→ EXERCISE DIRECTIONS:
Reproduce all of the data below, swapping every instance of "Webseite besuchen" for "Website öffnen" and leaving everything else as it is.
· · · · · · ·
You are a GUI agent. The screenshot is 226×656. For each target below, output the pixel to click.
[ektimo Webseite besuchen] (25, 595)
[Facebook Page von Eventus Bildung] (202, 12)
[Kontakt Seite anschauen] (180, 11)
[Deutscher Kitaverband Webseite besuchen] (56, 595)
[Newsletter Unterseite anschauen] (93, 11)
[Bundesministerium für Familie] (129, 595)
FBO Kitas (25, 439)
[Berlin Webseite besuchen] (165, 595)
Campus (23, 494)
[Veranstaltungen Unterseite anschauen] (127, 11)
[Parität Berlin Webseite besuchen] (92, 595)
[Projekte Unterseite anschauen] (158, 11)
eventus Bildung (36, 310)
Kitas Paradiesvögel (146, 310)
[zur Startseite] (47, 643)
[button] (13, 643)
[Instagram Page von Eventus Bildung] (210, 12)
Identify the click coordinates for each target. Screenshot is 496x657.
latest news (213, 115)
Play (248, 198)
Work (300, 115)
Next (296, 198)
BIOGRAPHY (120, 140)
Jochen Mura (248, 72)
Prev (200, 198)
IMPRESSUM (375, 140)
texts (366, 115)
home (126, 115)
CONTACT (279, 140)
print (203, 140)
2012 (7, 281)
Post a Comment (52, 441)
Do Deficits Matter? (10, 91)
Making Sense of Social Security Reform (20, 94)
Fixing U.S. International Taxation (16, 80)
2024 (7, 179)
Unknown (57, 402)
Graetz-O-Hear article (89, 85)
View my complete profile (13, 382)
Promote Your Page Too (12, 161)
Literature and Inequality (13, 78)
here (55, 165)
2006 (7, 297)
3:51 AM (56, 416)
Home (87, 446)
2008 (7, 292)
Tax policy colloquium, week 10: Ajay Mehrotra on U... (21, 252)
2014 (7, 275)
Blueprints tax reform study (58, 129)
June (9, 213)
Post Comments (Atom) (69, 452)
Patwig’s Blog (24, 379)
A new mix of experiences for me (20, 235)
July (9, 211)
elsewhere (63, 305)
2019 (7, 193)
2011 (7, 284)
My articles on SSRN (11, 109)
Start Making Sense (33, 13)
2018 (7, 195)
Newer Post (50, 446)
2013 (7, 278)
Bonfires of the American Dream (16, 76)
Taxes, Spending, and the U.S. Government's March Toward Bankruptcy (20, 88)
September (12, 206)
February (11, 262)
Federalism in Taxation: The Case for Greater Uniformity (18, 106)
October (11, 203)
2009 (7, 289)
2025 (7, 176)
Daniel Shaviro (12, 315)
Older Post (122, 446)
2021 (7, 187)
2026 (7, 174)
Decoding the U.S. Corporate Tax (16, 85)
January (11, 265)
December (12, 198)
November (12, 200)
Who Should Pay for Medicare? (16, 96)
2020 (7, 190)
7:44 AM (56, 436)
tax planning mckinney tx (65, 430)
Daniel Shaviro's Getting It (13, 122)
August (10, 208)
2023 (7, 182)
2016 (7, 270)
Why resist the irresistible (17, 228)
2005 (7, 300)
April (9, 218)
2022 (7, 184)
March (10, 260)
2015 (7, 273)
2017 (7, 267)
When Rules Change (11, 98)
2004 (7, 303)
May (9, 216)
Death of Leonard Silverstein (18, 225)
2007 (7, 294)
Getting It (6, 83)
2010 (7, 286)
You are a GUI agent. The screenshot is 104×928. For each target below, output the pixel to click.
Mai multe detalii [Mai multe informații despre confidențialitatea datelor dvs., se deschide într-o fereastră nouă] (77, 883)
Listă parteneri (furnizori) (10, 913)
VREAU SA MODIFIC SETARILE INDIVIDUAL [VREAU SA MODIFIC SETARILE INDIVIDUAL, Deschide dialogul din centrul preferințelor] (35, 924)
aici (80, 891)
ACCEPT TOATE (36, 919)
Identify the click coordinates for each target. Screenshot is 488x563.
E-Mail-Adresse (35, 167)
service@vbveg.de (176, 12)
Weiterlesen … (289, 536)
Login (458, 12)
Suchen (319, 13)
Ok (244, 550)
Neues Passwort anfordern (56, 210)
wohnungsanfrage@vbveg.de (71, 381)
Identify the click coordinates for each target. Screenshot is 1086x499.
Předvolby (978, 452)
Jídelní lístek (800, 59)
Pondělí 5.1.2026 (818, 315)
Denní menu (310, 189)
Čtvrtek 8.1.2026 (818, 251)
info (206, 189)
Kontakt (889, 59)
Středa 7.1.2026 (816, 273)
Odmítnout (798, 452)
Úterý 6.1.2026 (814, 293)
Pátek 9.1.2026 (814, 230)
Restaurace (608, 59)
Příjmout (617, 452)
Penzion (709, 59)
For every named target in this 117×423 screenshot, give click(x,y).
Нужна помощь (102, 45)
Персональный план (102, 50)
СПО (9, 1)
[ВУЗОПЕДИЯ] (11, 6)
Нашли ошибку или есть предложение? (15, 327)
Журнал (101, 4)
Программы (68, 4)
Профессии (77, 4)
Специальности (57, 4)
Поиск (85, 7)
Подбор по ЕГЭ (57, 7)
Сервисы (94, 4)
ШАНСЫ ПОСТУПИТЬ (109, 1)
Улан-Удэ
· · · · · · ·
→ COMPLETE OUTPUT:
You are a GUI agent. The screenshot is 226×656. For each target below, output the pixel to click.
[ektimo Website öffnen] (25, 595)
[Facebook Page von Eventus Bildung] (202, 12)
[Kontakt Seite anschauen] (180, 11)
[Deutscher Kitaverband Website öffnen] (56, 595)
[Newsletter Unterseite anschauen] (93, 11)
[Bundesministerium für Familie] (129, 595)
FBO Kitas (25, 439)
[Berlin Website öffnen] (165, 595)
Campus (23, 494)
[Veranstaltungen Unterseite anschauen] (127, 11)
[Parität Berlin Website öffnen] (92, 595)
[Projekte Unterseite anschauen] (158, 11)
eventus Bildung (36, 310)
Kitas Paradiesvögel (146, 310)
[zur Startseite] (47, 643)
[button] (13, 643)
[Instagram Page von Eventus Bildung] (210, 12)
Identify the click coordinates for each target. Screenshot is 496x657.
latest news (213, 115)
Play (248, 198)
Work (300, 115)
Next (296, 198)
BIOGRAPHY (120, 140)
Jochen Mura (248, 72)
Prev (200, 198)
IMPRESSUM (375, 140)
texts (366, 115)
home (126, 115)
CONTACT (279, 140)
print (203, 140)
2012 (7, 281)
Post a Comment (52, 441)
Do Deficits Matter? (10, 91)
Making Sense of Social Security Reform (20, 94)
Fixing U.S. International Taxation (16, 80)
2024 (7, 179)
Unknown (57, 402)
Graetz-O-Hear article (89, 85)
View my complete profile (13, 382)
Promote Your Page Too (12, 161)
Literature and Inequality (13, 78)
here (55, 165)
2006 (7, 297)
3:51 AM (56, 416)
Home (87, 446)
2008 (7, 292)
Tax policy colloquium, week 10: Ajay Mehrotra on U... (21, 252)
2014 (7, 275)
Blueprints tax reform study (58, 129)
June (9, 213)
Post Comments (Atom) (69, 452)
Patwig’s Blog (24, 379)
A new mix of experiences for me (20, 235)
July (9, 211)
elsewhere (63, 305)
2019 (7, 193)
2011 (7, 284)
My articles on SSRN (11, 109)
Start Making Sense (33, 13)
2018 (7, 195)
Newer Post (50, 446)
2013 (7, 278)
Bonfires of the American Dream (16, 76)
Taxes, Spending, and the U.S. Government's March Toward Bankruptcy (20, 88)
September (12, 206)
February (11, 262)
Federalism in Taxation: The Case for Greater Uniformity (18, 106)
October (11, 203)
2009 (7, 289)
2025 (7, 176)
Daniel Shaviro (12, 315)
Older Post (122, 446)
2021 (7, 187)
2026 (7, 174)
Decoding the U.S. Corporate Tax (16, 85)
January (11, 265)
December (12, 198)
November (12, 200)
Who Should Pay for Medicare? (16, 96)
2020 (7, 190)
7:44 AM (56, 436)
tax planning mckinney tx (65, 430)
Daniel Shaviro's Getting It (13, 122)
August (10, 208)
2023 (7, 182)
2016 (7, 270)
Why resist the irresistible (17, 228)
2005 (7, 300)
April (9, 218)
2022 (7, 184)
March (10, 260)
2015 (7, 273)
2017 (7, 267)
When Rules Change (11, 98)
2004 (7, 303)
May (9, 216)
Death of Leonard Silverstein (18, 225)
2007 (7, 294)
Getting It (6, 83)
2010 (7, 286)
You are a GUI agent. The screenshot is 104×928. For each target below, output the pixel to click.
Mai multe detalii [Mai multe informații despre confidențialitatea datelor dvs., se deschide într-o fereastră nouă] (77, 883)
Listă parteneri (furnizori) (10, 913)
VREAU SA MODIFIC SETARILE INDIVIDUAL [VREAU SA MODIFIC SETARILE INDIVIDUAL, Deschide dialogul din centrul preferințelor] (35, 924)
aici (80, 891)
ACCEPT TOATE (36, 919)
Identify the click coordinates for each target. Screenshot is 488x563.
E-Mail-Adresse (35, 167)
service@vbveg.de (176, 12)
Weiterlesen … (289, 536)
Login (458, 12)
Suchen (319, 13)
Ok (244, 550)
Neues Passwort anfordern (56, 210)
wohnungsanfrage@vbveg.de (71, 381)
Identify the click coordinates for each target. Screenshot is 1086x499.
Předvolby (978, 452)
Jídelní lístek (800, 59)
Pondělí 5.1.2026 (818, 315)
Denní menu (310, 189)
Čtvrtek 8.1.2026 (818, 251)
info (206, 189)
Kontakt (889, 59)
Středa 7.1.2026 (816, 273)
Odmítnout (798, 452)
Úterý 6.1.2026 (814, 293)
Pátek 9.1.2026 (814, 230)
Restaurace (608, 59)
Příjmout (617, 452)
Penzion (709, 59)
For every named target in this 117×423 screenshot, give click(x,y).
Нужна помощь (102, 45)
Персональный план (102, 50)
СПО (9, 1)
[ВУЗОПЕДИЯ] (11, 6)
Нашли ошибку или есть предложение? (15, 327)
Журнал (101, 4)
Программы (68, 4)
Профессии (77, 4)
Специальности (57, 4)
Поиск (85, 7)
Подбор по ЕГЭ (57, 7)
Сервисы (94, 4)
ШАНСЫ ПОСТУПИТЬ (109, 1)
Улан-Удэ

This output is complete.